Electricity tariff has dropped from 49 cents to 39 cents per kw/h, representing a 25 percent decrease in tariff in the energy sector of the country, according to a Liberia Compact implementation progress report.
The report by the Chief Executive Officer (CEO) of the Millennium Challenge Account Liberia (MCAL), MonieCaptan, during a visit to Liberia of the Deputy Vice President of Millennium Compact Challenge (MCC), Kyeh Kim recently, said a further decrease is expected in the next quarter.
Captan noted that Liberia’s Compact is unique in that it did not undergo a pre-implementation stage, but rather went directly into an implementation phase with the Mt. Coffee Project.
He indicated that although the Compact entered into force on January 20, 2016, the MCAL only became fully operational about a year later due mainly to start-up activities such as staff recruitment, facilities acquisition, and the engagement of banking, fiscal and procurement services.
“Despite the one-year lull, we have been able to make good progress in the implementation of the compact,” he added.
According to Captan, the energy project is well underway with the Mount Coffee Hydro Plant in White Plains outside Monrovia now on line supplying reliable electricity to the national grid, adding that the primary challenge in the energy sector is the slow rate of connection of customers to the grid.

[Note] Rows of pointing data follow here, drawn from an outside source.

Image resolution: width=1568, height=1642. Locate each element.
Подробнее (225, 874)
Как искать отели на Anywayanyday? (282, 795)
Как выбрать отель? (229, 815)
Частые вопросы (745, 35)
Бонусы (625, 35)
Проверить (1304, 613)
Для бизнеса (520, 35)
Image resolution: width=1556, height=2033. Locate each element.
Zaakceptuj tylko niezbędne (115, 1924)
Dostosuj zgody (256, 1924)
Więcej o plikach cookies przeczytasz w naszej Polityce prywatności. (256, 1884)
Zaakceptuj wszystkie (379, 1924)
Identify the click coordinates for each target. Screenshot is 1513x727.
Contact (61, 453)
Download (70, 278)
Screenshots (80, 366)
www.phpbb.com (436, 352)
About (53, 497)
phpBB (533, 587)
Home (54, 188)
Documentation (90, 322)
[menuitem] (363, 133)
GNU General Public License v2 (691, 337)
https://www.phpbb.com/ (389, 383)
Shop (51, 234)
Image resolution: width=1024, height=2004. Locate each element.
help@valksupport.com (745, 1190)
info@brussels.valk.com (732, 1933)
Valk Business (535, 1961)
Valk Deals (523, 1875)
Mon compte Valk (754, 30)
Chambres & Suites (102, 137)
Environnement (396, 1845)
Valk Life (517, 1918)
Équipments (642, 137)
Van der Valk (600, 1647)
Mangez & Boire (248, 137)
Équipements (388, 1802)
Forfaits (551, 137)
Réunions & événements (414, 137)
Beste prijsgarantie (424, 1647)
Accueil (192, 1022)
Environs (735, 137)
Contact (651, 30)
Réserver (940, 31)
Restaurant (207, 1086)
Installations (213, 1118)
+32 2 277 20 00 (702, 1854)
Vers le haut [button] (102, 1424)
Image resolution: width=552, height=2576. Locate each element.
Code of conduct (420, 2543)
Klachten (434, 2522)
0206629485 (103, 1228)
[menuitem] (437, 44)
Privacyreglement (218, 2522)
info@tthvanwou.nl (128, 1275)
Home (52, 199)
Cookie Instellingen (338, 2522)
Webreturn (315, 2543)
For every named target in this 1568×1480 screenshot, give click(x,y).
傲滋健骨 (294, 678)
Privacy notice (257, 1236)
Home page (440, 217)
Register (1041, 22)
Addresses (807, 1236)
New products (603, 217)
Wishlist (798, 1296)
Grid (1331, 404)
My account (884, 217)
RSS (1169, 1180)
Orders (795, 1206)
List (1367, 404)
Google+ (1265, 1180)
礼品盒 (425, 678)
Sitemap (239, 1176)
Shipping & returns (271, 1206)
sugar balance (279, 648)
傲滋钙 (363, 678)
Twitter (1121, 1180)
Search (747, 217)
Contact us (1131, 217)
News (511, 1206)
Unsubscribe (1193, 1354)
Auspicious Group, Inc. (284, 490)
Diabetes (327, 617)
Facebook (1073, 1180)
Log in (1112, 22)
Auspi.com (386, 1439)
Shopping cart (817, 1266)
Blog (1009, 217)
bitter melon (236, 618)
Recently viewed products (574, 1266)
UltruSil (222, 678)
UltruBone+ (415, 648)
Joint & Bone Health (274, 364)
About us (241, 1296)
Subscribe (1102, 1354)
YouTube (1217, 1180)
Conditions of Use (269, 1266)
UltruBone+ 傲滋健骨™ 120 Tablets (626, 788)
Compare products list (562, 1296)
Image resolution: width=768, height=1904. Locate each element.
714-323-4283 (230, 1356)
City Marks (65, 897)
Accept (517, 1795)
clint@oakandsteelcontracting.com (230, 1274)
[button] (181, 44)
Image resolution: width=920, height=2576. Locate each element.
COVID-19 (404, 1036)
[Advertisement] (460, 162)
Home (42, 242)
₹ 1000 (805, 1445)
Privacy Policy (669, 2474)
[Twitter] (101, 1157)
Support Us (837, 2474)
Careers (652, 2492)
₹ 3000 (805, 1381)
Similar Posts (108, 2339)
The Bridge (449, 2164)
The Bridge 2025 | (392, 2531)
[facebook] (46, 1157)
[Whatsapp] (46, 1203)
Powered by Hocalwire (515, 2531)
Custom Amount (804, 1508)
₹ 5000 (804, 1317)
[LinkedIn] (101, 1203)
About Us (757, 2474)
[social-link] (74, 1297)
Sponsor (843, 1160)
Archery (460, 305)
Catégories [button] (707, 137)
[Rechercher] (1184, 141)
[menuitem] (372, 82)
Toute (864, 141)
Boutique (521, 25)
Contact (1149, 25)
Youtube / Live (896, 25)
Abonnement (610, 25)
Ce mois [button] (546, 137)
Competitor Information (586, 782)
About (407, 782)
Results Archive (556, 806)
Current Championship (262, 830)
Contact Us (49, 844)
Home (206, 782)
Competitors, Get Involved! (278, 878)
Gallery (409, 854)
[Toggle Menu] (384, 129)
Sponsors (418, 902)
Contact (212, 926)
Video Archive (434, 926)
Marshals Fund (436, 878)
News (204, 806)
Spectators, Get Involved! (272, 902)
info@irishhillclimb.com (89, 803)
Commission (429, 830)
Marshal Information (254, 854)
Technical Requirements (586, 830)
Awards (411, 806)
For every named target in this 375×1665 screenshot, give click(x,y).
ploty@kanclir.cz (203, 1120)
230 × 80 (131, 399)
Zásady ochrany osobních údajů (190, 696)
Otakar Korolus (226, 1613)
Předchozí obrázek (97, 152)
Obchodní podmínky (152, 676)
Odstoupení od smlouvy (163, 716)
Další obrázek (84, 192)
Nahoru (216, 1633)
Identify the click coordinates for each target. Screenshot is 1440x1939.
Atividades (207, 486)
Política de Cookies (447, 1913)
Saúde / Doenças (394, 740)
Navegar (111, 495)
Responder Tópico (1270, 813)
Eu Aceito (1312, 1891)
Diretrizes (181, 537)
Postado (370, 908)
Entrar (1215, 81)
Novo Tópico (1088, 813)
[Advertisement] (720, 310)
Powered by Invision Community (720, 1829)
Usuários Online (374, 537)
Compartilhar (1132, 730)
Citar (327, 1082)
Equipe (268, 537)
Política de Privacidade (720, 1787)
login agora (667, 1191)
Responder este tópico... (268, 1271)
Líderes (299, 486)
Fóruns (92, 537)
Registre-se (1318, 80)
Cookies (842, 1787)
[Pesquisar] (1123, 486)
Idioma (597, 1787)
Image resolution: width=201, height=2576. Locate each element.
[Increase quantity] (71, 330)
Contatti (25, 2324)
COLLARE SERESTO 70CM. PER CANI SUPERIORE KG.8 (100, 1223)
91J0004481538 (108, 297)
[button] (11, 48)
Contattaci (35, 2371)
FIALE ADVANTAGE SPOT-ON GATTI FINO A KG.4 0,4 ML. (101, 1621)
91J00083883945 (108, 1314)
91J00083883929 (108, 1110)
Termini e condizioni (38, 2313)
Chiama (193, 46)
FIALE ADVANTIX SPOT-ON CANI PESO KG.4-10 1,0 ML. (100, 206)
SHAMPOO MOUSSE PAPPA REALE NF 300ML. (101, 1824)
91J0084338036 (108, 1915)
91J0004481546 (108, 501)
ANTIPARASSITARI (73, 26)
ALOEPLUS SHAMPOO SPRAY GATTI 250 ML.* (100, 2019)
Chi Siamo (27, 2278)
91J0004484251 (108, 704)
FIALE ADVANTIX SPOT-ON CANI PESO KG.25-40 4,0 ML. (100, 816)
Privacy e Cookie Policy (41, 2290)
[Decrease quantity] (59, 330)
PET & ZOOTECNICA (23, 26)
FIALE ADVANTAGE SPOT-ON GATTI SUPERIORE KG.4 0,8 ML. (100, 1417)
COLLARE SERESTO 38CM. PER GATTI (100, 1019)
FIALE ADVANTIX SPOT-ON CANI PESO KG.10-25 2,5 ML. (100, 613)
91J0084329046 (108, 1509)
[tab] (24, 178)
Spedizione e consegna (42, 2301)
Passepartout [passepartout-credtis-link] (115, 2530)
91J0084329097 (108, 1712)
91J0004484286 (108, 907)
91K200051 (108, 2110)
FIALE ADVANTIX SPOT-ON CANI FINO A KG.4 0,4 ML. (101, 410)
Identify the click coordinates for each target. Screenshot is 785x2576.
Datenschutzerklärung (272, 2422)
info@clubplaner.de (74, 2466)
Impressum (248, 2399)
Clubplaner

The report indicated that at present, the peak load at the Mount Coffee Hydro Plant in White Plains outside Monrovia is around 20.5 megawatts which represents only a quarter of the full capacity of the plant.
The Liberia Electricity Corporation (LEC) and some of its donor partners, the report continued, have now embarked on a connection campaign to boost the connection numbers and rate, adding that now connected are large customers, including the Royal Grand Hotel, ERA Supermarket, Orange and the Riverview Compound.
“We expect to see better progress in the months ahead,” the report said.